The Solis Theatre is a stunning neoclassical work from Italian architect Carlo Zucchi. Located near the main square of Montevideo, Plaza de Independencia, the building was heavily inspired by Italian masterpieces. Today the theatre serves as a central site to Montevideo, but also a grand theatre showcasing some of Uruguay’s best productions and operas.

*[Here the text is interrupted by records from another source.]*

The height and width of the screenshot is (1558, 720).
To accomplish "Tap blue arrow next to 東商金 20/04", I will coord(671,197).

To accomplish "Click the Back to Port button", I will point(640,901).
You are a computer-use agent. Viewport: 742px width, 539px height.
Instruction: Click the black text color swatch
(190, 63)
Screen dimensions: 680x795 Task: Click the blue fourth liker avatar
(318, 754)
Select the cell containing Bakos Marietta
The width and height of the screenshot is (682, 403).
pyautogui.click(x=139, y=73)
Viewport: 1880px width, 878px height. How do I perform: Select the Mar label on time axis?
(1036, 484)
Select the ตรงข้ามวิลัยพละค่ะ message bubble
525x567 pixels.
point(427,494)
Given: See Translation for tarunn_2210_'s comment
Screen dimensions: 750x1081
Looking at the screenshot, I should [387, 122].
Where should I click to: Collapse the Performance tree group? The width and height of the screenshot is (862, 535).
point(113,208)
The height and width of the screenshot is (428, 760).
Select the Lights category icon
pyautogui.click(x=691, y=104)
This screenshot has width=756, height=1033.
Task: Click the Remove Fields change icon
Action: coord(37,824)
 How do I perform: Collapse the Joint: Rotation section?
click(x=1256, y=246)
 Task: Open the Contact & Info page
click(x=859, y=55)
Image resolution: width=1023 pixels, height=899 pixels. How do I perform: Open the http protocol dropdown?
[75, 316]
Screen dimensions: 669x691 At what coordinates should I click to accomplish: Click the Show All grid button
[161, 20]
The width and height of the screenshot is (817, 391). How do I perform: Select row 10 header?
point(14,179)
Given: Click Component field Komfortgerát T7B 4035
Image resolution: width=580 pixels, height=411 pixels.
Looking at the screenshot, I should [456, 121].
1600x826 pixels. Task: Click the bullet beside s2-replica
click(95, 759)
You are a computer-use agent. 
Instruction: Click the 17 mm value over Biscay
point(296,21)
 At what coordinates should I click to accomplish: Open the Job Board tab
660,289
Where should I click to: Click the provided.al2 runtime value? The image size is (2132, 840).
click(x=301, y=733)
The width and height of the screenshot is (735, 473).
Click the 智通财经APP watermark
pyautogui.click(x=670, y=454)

This impressive structure was once the home of the renowned Uruguayan artist Carlos Páez Vilaró, however, today it is a museum housing all of his greatest works. From poems, paintings, murals, musical compositions, and sculptors, the museum is a fantastic escape into the arts. Just as appealing is the house itself. Inspired by the nest of the hornero, a bird typical to Uruguay, the home spans many floors and balconies with disjointed roofs. With its position along the rocky coastline and its whitewashed exterior, it has also been compared to Mediterranean homes, particularly those on the Greek island of Santorini.
La Mano de Punta del Este
Located in the popular resort town of Punta del Este is this eccentric sculpture by Chilean artist Mario Irarrázabal. With a backdrop of the gorgeous Brava Beach and Atlantic Coast, visitors love taking shots with the beloved hand sculpture. Since its unveiling in 1982, La Mano has become a national image for Uruguay with tourists and locals alike visiting it.
Fortress of Santa Teresa
This imposing brick structure first began construction in the 1700s by Portuguese colonists. After several years serving as an impenetrable fortress during the wars of the Río de la Plata, involving British, Spanish, Argentine and Uruguayan troops, the fortress fell into dismay and was abandoned. However, today the fortress has been uncovered and is a majestic showcase of colonial-military architecture.
Festivals & Events
Carnival in Montevideo: Carnival in Montevideo happens every year, usually during the beginning of March. It’s not as huge of an event as Carnival in Rio de Janeiro, but it is still a fabulous one. Also, because many tourists choose to go to Rio Carnival, Carnival in Montevideo is better for those who are looking for fun in a less commercialized environment. There is Samba music being played and similar activities to Rio Carnival; however, Candombe, the famous Uruguayan music can be heard everywhere during this event.
Food & Drink in Uruguay
Uruguay food and drink will have everything you’re looking for – from sweet to savory delights. The country’s cuisine has a subtle mix of European influences, specifically from Italy and Spain. There are a number of wonderful bakeries which serve “merienda”, a light meal of sweet or savory pastries. Yerba mate is a very popular drink in Uruguay, perfect for the morning or afternoon. For lunch or dinner, travelers enjoy sampling Uruguay’s asado de tira (short ribs and other barbecued meats), accompanied by a Tannat wine.
Is Uruguay Safe?
Yes, Uruguay is one of the safest countries in South America. You are very unlikely to run into any problems in Uruguay. The crime rate is very low. Regardless, just like you would in other countries, leave valuables at home, and use the hotel safe to hold your passport and other important documents. You should always be aware of your surroundings, but in general, you won’t find much trouble in this charming country.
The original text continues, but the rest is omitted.